Benzodiazepines act on GABAA receptors via two distinct and separable mechanisms

Benzodiazepines (BZs) act on γ-aminobutyric acid type A (GABA A ) receptors such as α 1 β 2 γ 2 through key residues within the N-terminal region of α subunits, to render their sedative and anxiolytic actions. However, the molecular mechanisms underlying the BZs' other clinical actions are not known. Here we show that, with low concentrations of GABA, diazepam produces a biphasic potentiation for the α 1 β 2 γ 2 -receptor channel, with distinct components in the nanomolar and micromolar concentration ranges.

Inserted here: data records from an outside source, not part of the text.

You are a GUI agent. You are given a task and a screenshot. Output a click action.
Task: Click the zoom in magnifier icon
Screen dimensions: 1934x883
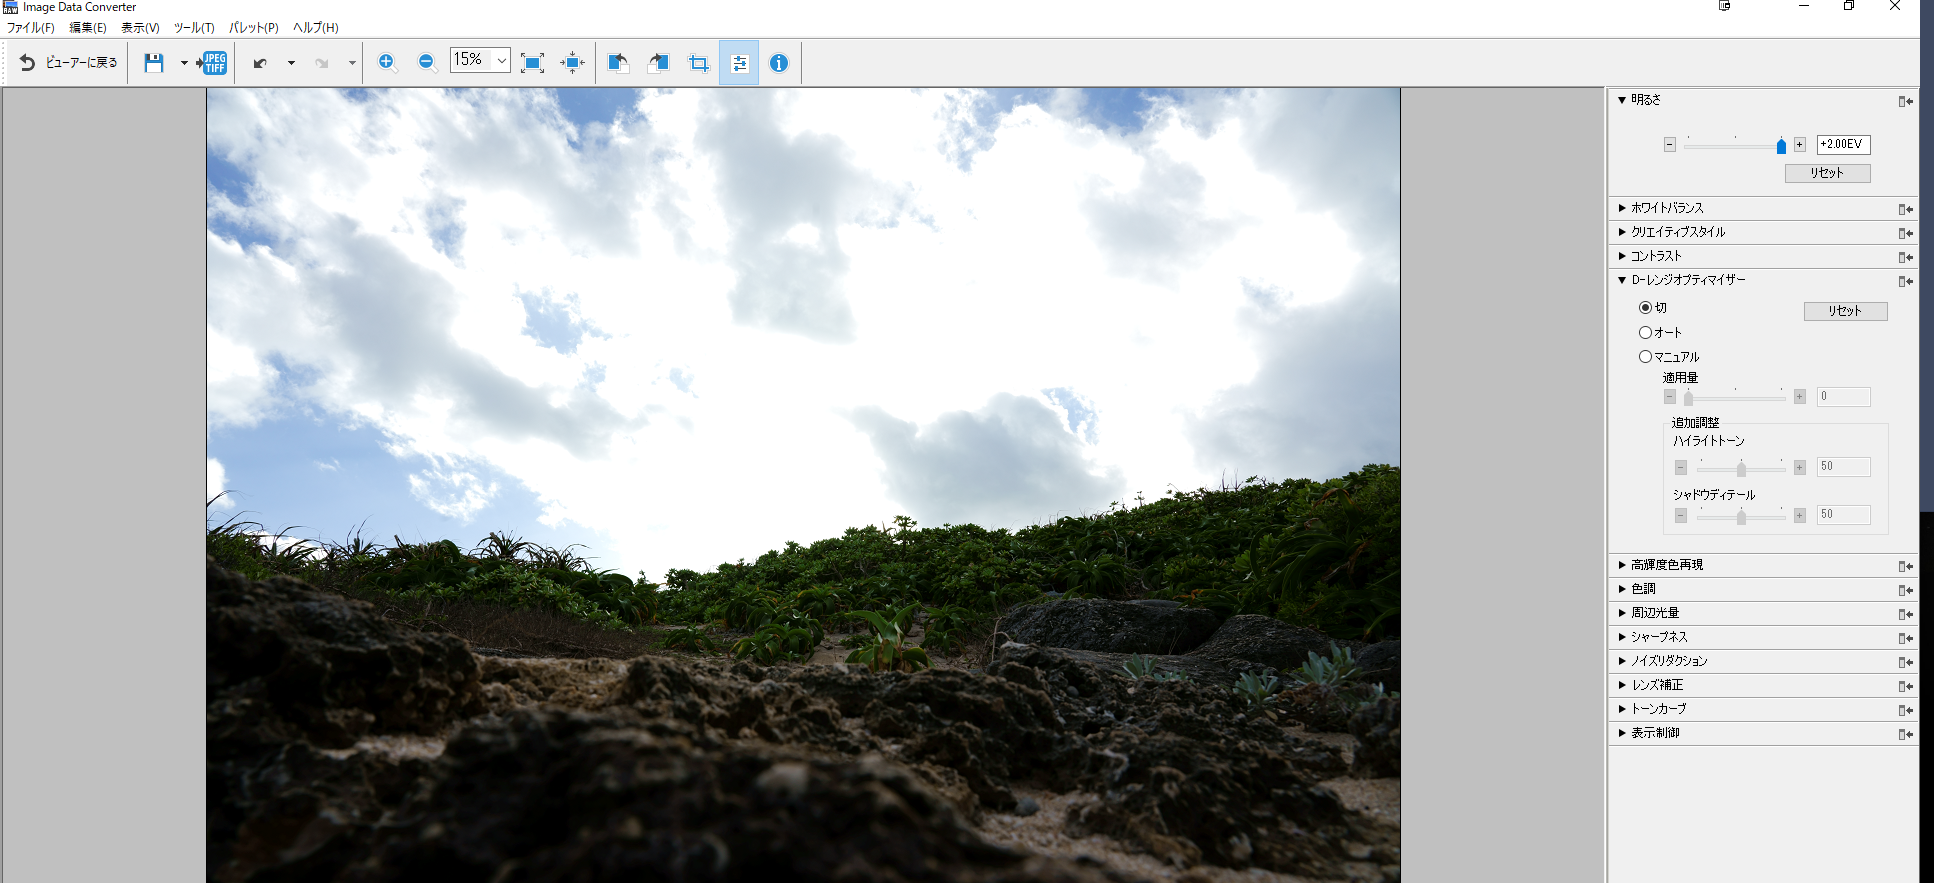click(387, 63)
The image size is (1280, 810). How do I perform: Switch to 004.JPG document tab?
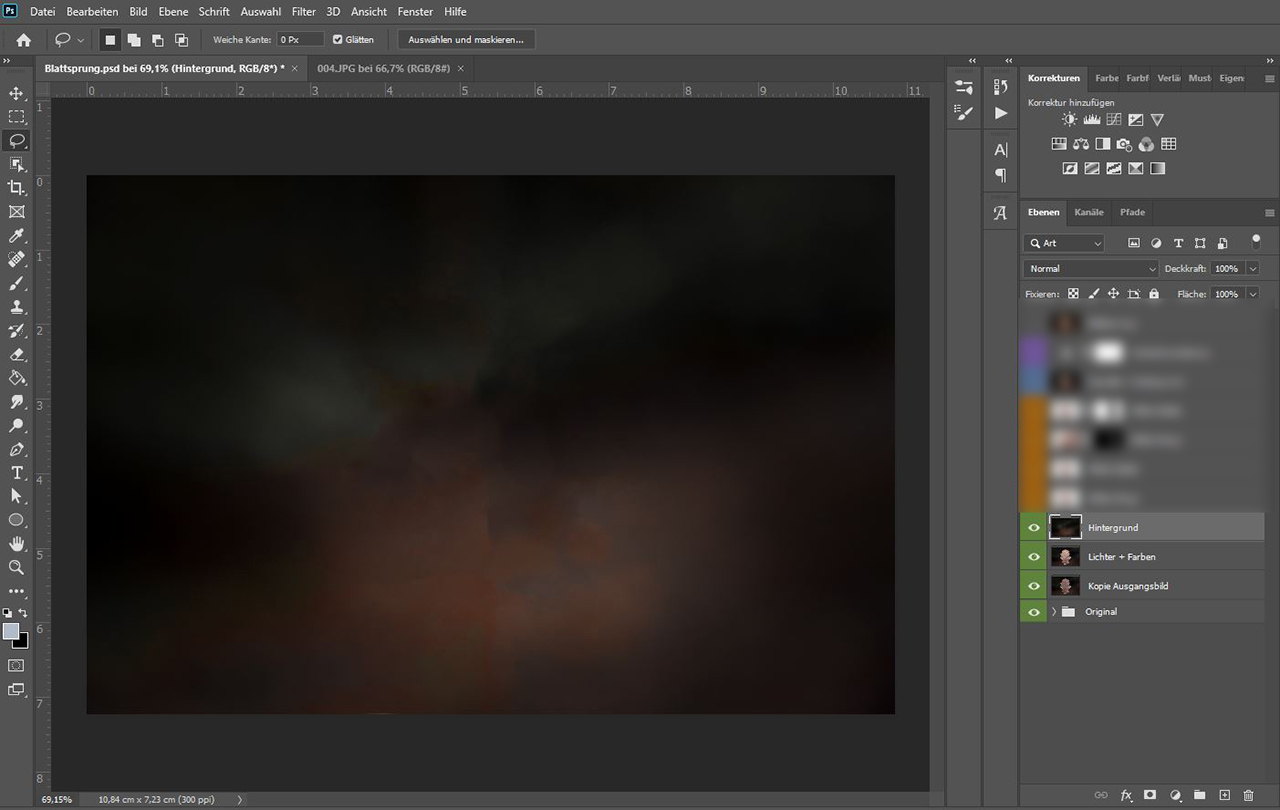(x=383, y=68)
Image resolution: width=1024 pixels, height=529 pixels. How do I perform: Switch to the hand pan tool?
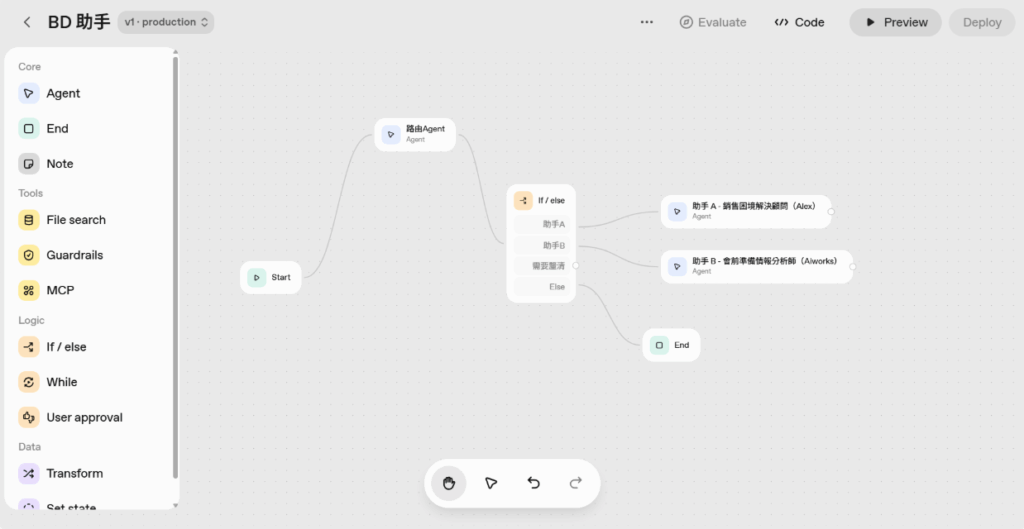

Mutations at equivalent residues within the second transmembrane domains (TM 2 ) of α, β and γ subunits, proven important for the action of other anesthetics, abolish the micromolar, but not the nanomolar component. Converse mutation of the corresponding TM 2 residue and a TM 3 residue within ρ 1 subunits confers diazepam sensitivity on homo-oligomeric ρ 1 -receptor channels that are otherwise insensitive to BZs. Thus, specific and distinct residues contribute to a previously unresolved component (micromolar) of diazepam action, indicating that diazepam can modulate the GABA A -receptor channel through two separable mechanisms.